Loading [MathJax]/extensions/TeX/boldsymbol.js

Bagging

The plain decision trees suffer from high variance. This means that if we split the training data into two parts at random, and fit a decision tree to both halves, the results that we get could be quite different. In contrast, a procedure with low variance will yield similar results if applied repeatedly to distinct data sets; linear regression tends to have low variance, if the ratio of $n$ to $p$ is moderately large.

Bootstrap aggregation, or just bagging, is a general-purpose procedure for reducing the variance of a statistical learning method.

Bagging typically results in improved accuracy over prediction using a single tree. Unfortunately, however, it can be difficult to interpret the resulting model. Recall that one of the advantages of decision trees is the attractive and easily interpreted diagram that results.

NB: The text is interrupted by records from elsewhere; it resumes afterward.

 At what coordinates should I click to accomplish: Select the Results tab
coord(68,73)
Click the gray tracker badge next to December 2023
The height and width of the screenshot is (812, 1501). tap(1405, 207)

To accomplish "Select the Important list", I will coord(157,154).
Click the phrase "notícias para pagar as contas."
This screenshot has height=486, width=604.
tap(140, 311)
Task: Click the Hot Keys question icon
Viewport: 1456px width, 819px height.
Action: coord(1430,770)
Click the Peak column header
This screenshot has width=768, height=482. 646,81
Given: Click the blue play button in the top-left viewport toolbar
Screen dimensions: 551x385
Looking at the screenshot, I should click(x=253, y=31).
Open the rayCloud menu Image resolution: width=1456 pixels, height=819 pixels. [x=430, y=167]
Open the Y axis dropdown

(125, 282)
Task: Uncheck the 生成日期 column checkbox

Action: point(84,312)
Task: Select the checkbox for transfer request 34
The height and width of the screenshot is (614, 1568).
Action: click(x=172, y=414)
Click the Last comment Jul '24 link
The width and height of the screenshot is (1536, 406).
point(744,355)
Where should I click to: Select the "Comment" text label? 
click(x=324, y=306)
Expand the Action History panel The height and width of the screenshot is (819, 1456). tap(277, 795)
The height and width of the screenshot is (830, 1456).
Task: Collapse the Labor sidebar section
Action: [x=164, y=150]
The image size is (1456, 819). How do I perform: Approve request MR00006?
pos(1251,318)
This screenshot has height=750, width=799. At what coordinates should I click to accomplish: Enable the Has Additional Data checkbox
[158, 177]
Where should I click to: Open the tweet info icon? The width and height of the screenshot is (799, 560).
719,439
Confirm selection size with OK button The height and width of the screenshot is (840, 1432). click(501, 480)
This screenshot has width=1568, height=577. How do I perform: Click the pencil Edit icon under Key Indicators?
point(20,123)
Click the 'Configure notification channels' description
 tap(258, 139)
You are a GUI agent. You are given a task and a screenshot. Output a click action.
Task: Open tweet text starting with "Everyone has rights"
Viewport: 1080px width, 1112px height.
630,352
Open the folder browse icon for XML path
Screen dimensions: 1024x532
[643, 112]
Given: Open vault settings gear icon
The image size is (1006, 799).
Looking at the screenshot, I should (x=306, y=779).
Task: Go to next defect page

However, when we bag a large number of trees, it is no longer possible to represent the resulting statistical learning procedure using a single tree, and it is no longer clear which variables are most important to the procedure. Thus, bagging improves prediction accuracy at the expense of interpretability. Although the collection of bagged trees is much more difficult to interpret than a single tree, one can obtain an overall summary of the importance of each predictor using the MSE (for bagging regression trees) or the Gini index (for bagging classification trees). In the case of bagging regression trees, we can record the total amount that the MSE is decreased due to splits over a given predictor, averaged over all $B$ possible trees. A large value indicates an important predictor. Similarly, in the context of bagging classification trees, we can add up the total amount that the Gini index is decreased by splits over a given predictor, averaged over all $B$ trees.